Look at every line below and count those containing "icon". Answer with the number only.

### [Records]
══════════════════════════════

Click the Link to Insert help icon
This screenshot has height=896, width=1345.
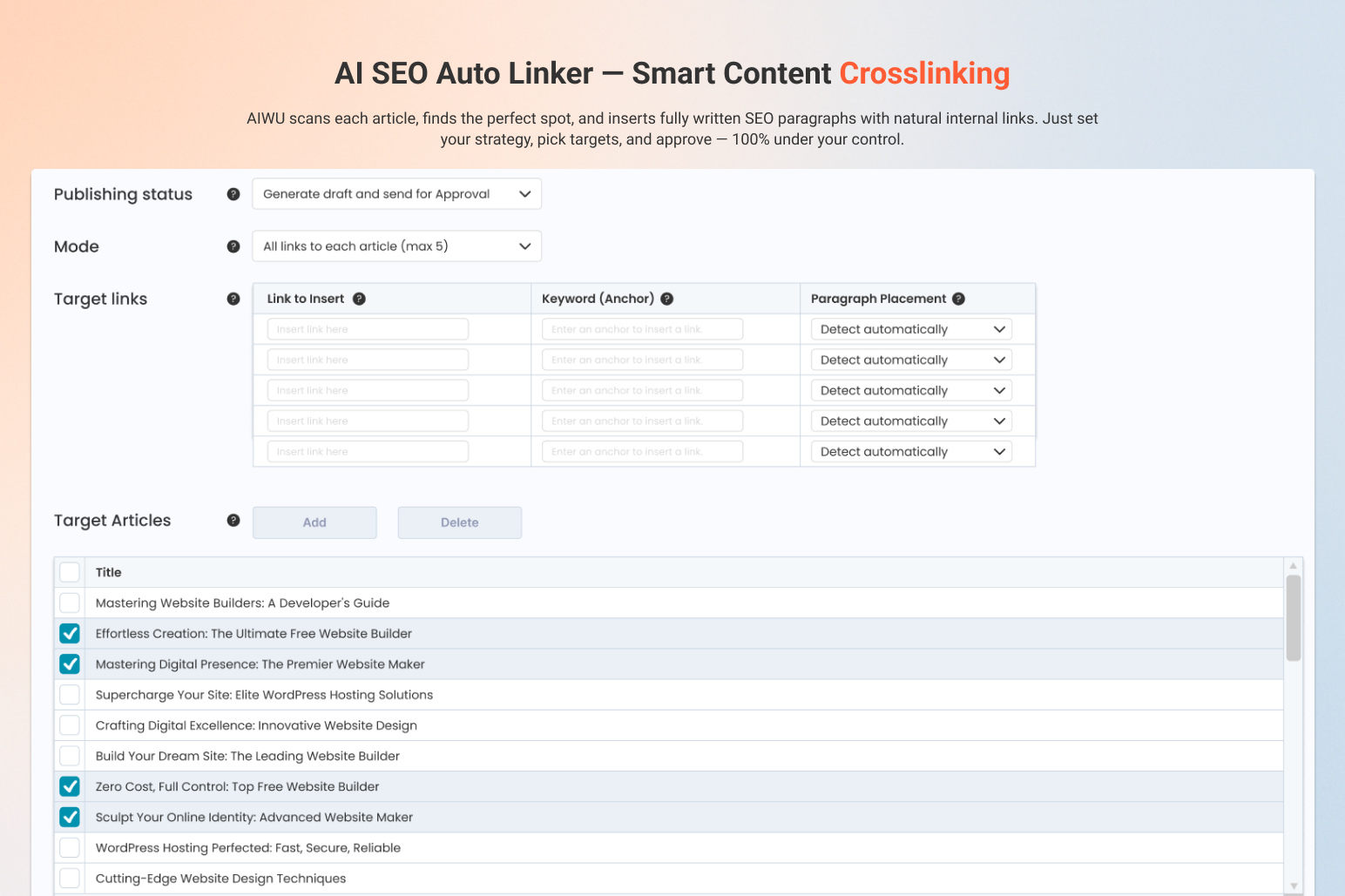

══════════════════════════════

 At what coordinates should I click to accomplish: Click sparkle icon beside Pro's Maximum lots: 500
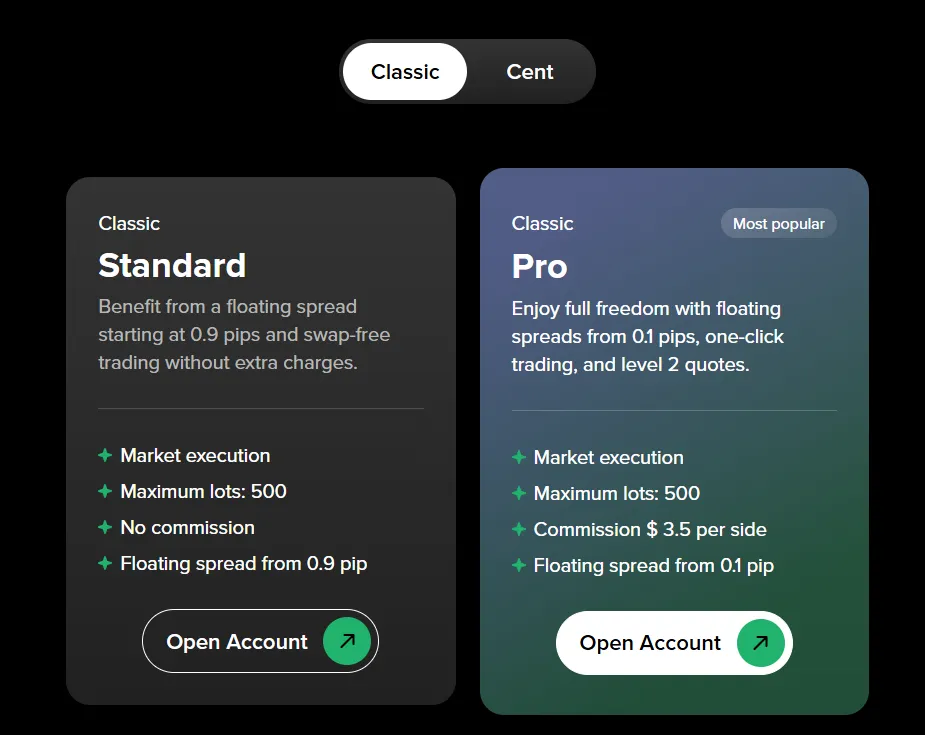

══════════════════════════════

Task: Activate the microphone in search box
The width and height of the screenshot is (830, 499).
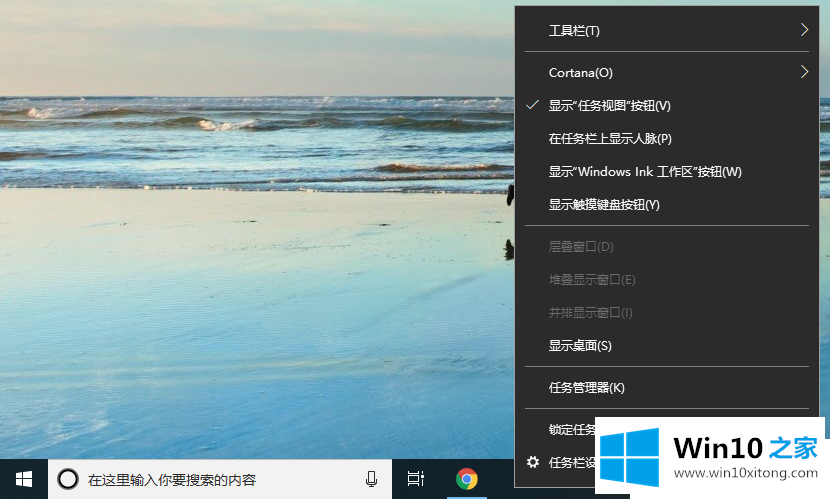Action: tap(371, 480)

══════════════════════════════

### [Your solution]
2